## Required work
Reproduce the lines below from the one that contains "5 [button] (114, 2199)" through the end, inclusive, and add nothing.

Collected data:
________________________________________

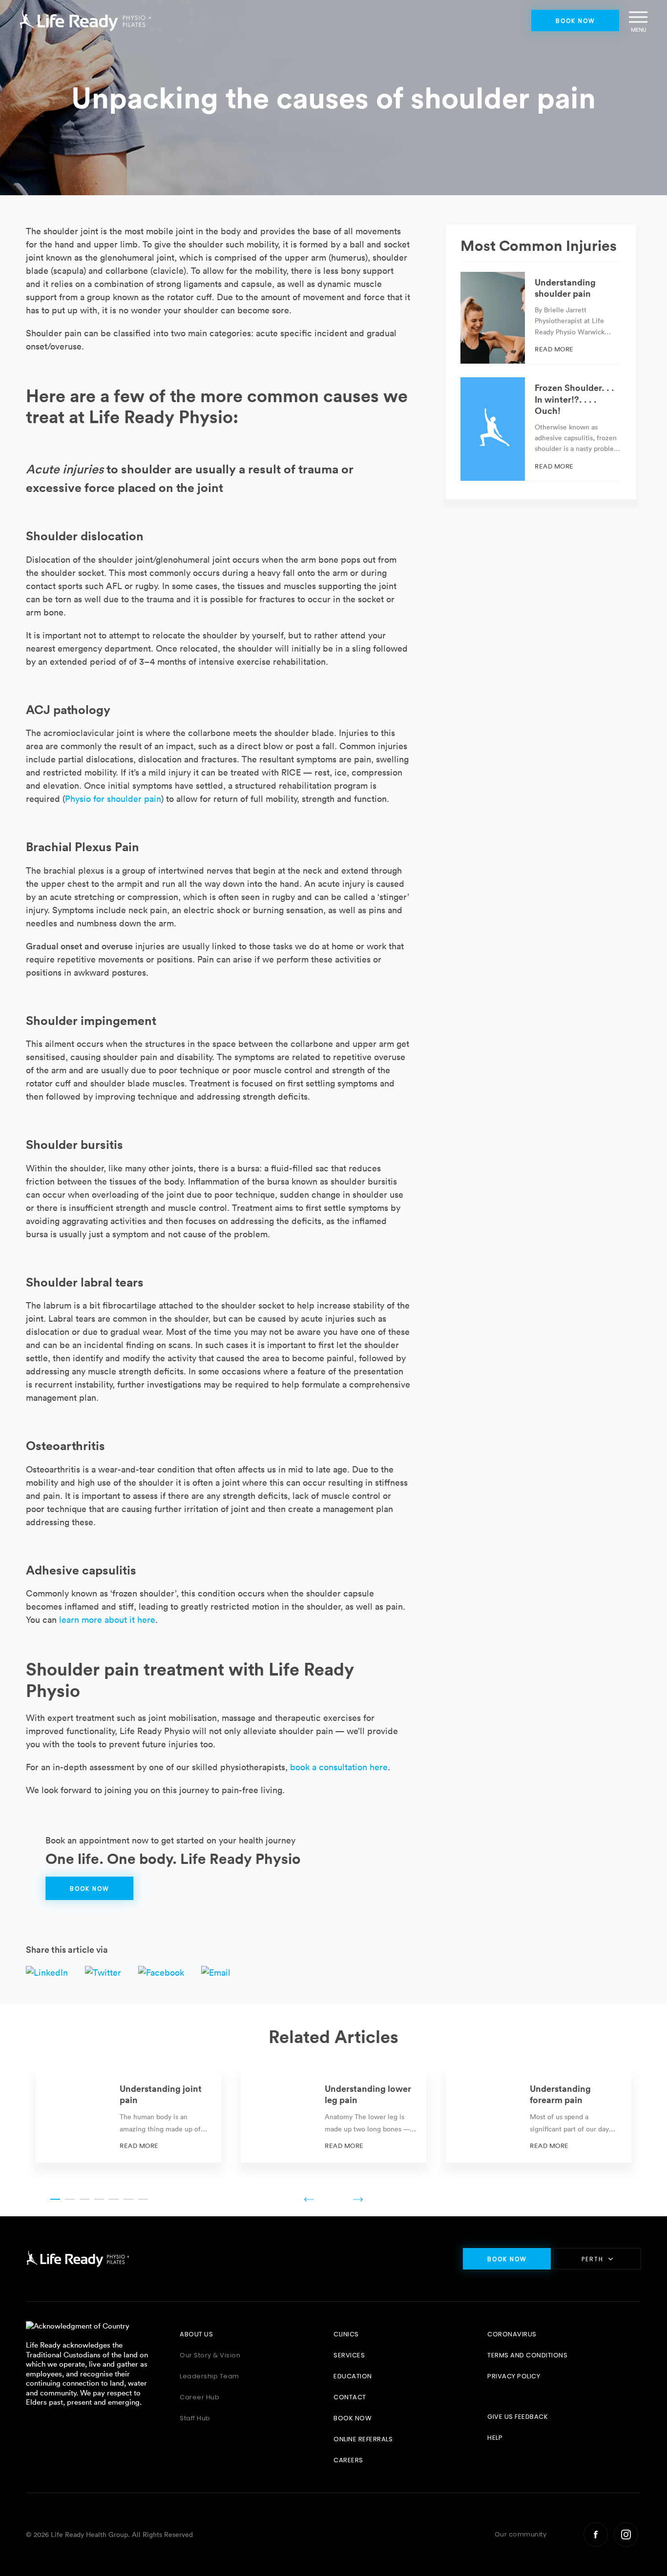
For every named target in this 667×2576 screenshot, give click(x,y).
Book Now (89, 1888)
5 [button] (114, 2199)
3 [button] (84, 2199)
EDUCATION (353, 2376)
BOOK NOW (353, 2418)
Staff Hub (195, 2418)
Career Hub (199, 2397)
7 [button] (143, 2199)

________________________________________

## Answer to the problem
5 [button] (114, 2199)
3 [button] (84, 2199)
EDUCATION (353, 2376)
BOOK NOW (353, 2418)
Staff Hub (195, 2418)
Career Hub (199, 2397)
7 [button] (143, 2199)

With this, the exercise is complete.